> **OBJECTIF DE L'EXERCICE**
Restitue toutes les lignes des items ci-dessous sous forme de liste JSON de chaînes, avec une chaîne par ligne et sans les lignes vides.

Données recueillies:
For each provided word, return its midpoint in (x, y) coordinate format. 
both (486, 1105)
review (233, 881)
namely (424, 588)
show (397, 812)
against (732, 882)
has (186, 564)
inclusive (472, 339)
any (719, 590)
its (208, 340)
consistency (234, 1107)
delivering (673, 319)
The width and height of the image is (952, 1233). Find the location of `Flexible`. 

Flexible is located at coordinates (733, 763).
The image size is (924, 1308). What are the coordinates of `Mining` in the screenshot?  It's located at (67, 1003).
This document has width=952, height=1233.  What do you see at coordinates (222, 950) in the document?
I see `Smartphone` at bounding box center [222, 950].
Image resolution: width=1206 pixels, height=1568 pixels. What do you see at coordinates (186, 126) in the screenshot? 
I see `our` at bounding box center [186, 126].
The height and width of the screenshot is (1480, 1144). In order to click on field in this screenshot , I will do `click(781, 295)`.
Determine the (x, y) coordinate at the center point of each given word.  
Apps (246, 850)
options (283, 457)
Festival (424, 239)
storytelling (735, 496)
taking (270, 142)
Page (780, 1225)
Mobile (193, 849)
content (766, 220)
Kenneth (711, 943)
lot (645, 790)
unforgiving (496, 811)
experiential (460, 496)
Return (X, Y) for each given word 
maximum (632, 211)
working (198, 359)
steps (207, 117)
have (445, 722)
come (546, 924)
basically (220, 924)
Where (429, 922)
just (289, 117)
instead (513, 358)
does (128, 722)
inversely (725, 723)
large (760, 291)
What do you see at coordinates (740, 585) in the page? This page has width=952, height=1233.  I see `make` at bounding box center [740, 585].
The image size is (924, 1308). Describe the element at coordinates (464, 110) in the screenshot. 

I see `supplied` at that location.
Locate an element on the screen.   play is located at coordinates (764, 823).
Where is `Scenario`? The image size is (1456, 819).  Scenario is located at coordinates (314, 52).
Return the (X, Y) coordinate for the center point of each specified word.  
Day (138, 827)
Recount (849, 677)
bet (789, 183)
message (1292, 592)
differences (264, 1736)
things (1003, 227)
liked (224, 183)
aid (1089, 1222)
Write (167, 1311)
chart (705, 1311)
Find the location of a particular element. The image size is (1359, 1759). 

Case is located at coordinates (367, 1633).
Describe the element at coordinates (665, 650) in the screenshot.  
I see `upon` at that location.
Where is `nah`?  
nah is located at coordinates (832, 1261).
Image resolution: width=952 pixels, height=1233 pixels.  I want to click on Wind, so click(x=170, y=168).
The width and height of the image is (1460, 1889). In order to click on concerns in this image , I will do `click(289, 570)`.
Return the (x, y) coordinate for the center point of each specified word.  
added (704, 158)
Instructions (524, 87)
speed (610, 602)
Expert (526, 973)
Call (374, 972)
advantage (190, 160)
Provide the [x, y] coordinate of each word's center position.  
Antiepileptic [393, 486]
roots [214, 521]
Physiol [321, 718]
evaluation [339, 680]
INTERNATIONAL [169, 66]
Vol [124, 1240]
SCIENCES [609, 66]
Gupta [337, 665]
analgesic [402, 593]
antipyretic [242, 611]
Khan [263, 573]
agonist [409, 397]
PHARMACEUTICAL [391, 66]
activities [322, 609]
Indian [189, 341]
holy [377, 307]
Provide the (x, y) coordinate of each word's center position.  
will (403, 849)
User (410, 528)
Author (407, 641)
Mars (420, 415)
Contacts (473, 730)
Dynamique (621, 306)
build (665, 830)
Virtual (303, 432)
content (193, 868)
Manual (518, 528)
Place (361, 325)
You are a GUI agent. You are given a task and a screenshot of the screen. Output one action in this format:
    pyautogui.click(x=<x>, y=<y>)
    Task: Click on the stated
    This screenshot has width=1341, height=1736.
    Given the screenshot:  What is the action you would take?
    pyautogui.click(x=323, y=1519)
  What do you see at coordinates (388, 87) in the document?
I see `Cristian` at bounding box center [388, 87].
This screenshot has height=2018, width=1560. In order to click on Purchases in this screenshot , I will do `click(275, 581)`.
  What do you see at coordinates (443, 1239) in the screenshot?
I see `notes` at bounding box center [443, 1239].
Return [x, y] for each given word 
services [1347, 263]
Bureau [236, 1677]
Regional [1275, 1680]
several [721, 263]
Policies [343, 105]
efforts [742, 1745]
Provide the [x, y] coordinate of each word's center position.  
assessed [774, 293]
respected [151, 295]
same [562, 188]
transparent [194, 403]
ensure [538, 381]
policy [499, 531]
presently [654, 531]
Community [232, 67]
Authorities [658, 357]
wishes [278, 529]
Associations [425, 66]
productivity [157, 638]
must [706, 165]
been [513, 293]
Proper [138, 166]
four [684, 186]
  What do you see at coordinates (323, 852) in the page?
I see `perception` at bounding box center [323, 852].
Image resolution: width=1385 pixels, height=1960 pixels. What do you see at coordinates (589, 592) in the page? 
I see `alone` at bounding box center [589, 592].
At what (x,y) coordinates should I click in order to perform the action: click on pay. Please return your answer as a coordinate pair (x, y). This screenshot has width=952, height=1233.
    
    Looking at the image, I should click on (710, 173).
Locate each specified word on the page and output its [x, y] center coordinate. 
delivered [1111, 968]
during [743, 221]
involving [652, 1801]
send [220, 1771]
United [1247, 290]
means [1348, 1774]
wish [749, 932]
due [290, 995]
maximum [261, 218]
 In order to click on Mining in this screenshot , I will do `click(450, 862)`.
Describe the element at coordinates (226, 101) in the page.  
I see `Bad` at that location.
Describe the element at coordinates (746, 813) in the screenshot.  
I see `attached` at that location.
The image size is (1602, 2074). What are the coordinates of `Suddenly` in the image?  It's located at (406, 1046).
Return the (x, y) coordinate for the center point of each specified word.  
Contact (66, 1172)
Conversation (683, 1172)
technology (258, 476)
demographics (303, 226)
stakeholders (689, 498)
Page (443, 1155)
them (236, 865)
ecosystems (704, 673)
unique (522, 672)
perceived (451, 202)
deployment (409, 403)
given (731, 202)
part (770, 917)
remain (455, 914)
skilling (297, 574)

> **RÉPONSE**
[
  "For each provided word, return its midpoint in (x, y) coordinate format. ",
  "both (486, 1105)",
  "review (233, 881)",
  "namely (424, 588)",
  "show (397, 812)",
  "against (732, 882)",
  "has (186, 564)",
  "inclusive (472, 339)",
  "any (719, 590)",
  "its (208, 340)",
  "consistency (234, 1107)",
  "delivering (673, 319)",
  "The width and height of the image is (952, 1233). Find the location of `Flexible`. ",
  "Flexible is located at coordinates (733, 763).",
  "The image size is (924, 1308). What are the coordinates of `Mining` in the screenshot?  It's located at (67, 1003).",
  "This document has width=952, height=1233.  What do you see at coordinates (222, 950) in the document?",
  "I see `Smartphone` at bounding box center [222, 950].",
  "Image resolution: width=1206 pixels, height=1568 pixels. What do you see at coordinates (186, 126) in the screenshot? ",
  "I see `our` at bounding box center [186, 126].",
  "The height and width of the screenshot is (1480, 1144). In order to click on field in this screenshot , I will do `click(781, 295)`.",
  "Determine the (x, y) coordinate at the center point of each given word.  ",
  "Apps (246, 850)",
  "options (283, 457)",
  "Festival (424, 239)",
  "storytelling (735, 496)",
  "taking (270, 142)",
  "Page (780, 1225)",
  "Mobile (193, 849)",
  "content (766, 220)",
  "Kenneth (711, 943)",
  "lot (645, 790)",
  "unforgiving (496, 811)",
  "experiential (460, 496)",
  "Return (X, Y) for each given word ",
  "maximum (632, 211)",
  "working (198, 359)",
  "steps (207, 117)",
  "have (445, 722)",
  "come (546, 924)",
  "basically (220, 924)",
  "Where (429, 922)",
  "just (289, 117)",
  "instead (513, 358)",
  "does (128, 722)",
  "inversely (725, 723)",
  "large (760, 291)",
  "What do you see at coordinates (740, 585) in the page? This page has width=952, height=1233.  I see `make` at bounding box center [740, 585].",
  "The image size is (924, 1308). Describe the element at coordinates (464, 110) in the screenshot. ",
  "I see `supplied` at that location.",
  "Locate an element on the screen.   play is located at coordinates (764, 823).",
  "Where is `Scenario`? The image size is (1456, 819).  Scenario is located at coordinates (314, 52).",
  "Return the (X, Y) coordinate for the center point of each specified word.  ",
  "Day (138, 827)",
  "Recount (849, 677)",
  "bet (789, 183)",
  "message (1292, 592)",
  "differences (264, 1736)",
  "things (1003, 227)",
  "liked (224, 183)",
  "aid (1089, 1222)",
  "Write (167, 1311)",
  "chart (705, 1311)",
  "Find the location of a particular element. The image size is (1359, 1759). ",
  "Case is located at coordinates (367, 1633).",
  "Describe the element at coordinates (665, 650) in the screenshot.  ",
  "I see `upon` at that location.",
  "Where is `nah`?  ",
  "nah is located at coordinates (832, 1261).",
  "Image resolution: width=952 pixels, height=1233 pixels.  I want to click on Wind, so click(x=170, y=168).",
  "The width and height of the image is (1460, 1889). In order to click on concerns in this image , I will do `click(289, 570)`.",
  "Return the (x, y) coordinate for the center point of each specified word.  ",
  "added (704, 158)",
  "Instructions (524, 87)",
  "speed (610, 602)",
  "Expert (526, 973)",
  "Call (374, 972)",
  "advantage (190, 160)",
  "Provide the [x, y] coordinate of each word's center position.  ",
  "Antiepileptic [393, 486]",
  "roots [214, 521]",
  "Physiol [321, 718]",
  "evaluation [339, 680]",
  "INTERNATIONAL [169, 66]",
  "Vol [124, 1240]",
  "SCIENCES [609, 66]",
  "Gupta [337, 665]",
  "analgesic [402, 593]",
  "antipyretic [242, 611]",
  "Khan [263, 573]",
  "agonist [409, 397]",
  "PHARMACEUTICAL [391, 66]",
  "activities [322, 609]",
  "Indian [189, 341]",
  "holy [377, 307]",
  "Provide the (x, y) coordinate of each word's center position.  ",
  "will (403, 849)",
  "User (410, 528)",
  "Author (407, 641)",
  "Mars (420, 415)",
  "Contacts (473, 730)",
  "Dynamique (621, 306)",
  "build (665, 830)",
  "Virtual (303, 432)",
  "content (193, 868)",
  "Manual (518, 528)",
  "Place (361, 325)",
  "You are a GUI agent. You are given a task and a screenshot of the screen. Output one action in this format:",
  "    pyautogui.click(x=<x>, y=<y>)",
  "    Task: Click on the stated",
  "    This screenshot has width=1341, height=1736.",
  "    Given the screenshot:  What is the action you would take?",
  "    pyautogui.click(x=323, y=1519)",
  "  What do you see at coordinates (388, 87) in the document?",
  "I see `Cristian` at bounding box center [388, 87].",
  "This screenshot has height=2018, width=1560. In order to click on Purchases in this screenshot , I will do `click(275, 581)`.",
  "  What do you see at coordinates (443, 1239) in the screenshot?",
  "I see `notes` at bounding box center [443, 1239].",
  "Return [x, y] for each given word ",
  "services [1347, 263]",
  "Bureau [236, 1677]",
  "Regional [1275, 1680]",
  "several [721, 263]",
  "Policies [343, 105]",
  "efforts [742, 1745]",
  "Provide the [x, y] coordinate of each word's center position.  ",
  "assessed [774, 293]",
  "respected [151, 295]",
  "same [562, 188]",
  "transparent [194, 403]",
  "ensure [538, 381]",
  "policy [499, 531]",
  "presently [654, 531]",
  "Community [232, 67]",
  "Authorities [658, 357]",
  "wishes [278, 529]",
  "Associations [425, 66]",
  "productivity [157, 638]",
  "must [706, 165]",
  "been [513, 293]",
  "Proper [138, 166]",
  "four [684, 186]",
  "  What do you see at coordinates (323, 852) in the page?",
  "I see `perception` at bounding box center [323, 852].",
  "Image resolution: width=1385 pixels, height=1960 pixels. What do you see at coordinates (589, 592) in the page? ",
  "I see `alone` at bounding box center [589, 592].",
  "At what (x,y) coordinates should I click in order to perform the action: click on pay. Please return your answer as a coordinate pair (x, y). This screenshot has width=952, height=1233.",
  "    Looking at the image, I should click on (710, 173).",
  "Locate each specified word on the page and output its [x, y] center coordinate. ",
  "delivered [1111, 968]",
  "during [743, 221]",
  "involving [652, 1801]",
  "send [220, 1771]",
  "United [1247, 290]",
  "means [1348, 1774]",
  "wish [749, 932]",
  "due [290, 995]",
  "maximum [261, 218]",
  " In order to click on Mining in this screenshot , I will do `click(450, 862)`.",
  "Describe the element at coordinates (226, 101) in the page.  ",
  "I see `Bad` at that location.",
  "Describe the element at coordinates (746, 813) in the screenshot.  ",
  "I see `attached` at that location.",
  "The image size is (1602, 2074). What are the coordinates of `Suddenly` in the image?  It's located at (406, 1046).",
  "Return the (x, y) coordinate for the center point of each specified word.  ",
  "Contact (66, 1172)",
  "Conversation (683, 1172)",
  "technology (258, 476)",
  "demographics (303, 226)",
  "stakeholders (689, 498)",
  "Page (443, 1155)",
  "them (236, 865)",
  "ecosystems (704, 673)",
  "unique (522, 672)",
  "perceived (451, 202)",
  "deployment (409, 403)",
  "given (731, 202)",
  "part (770, 917)",
  "remain (455, 914)",
  "skilling (297, 574)"
]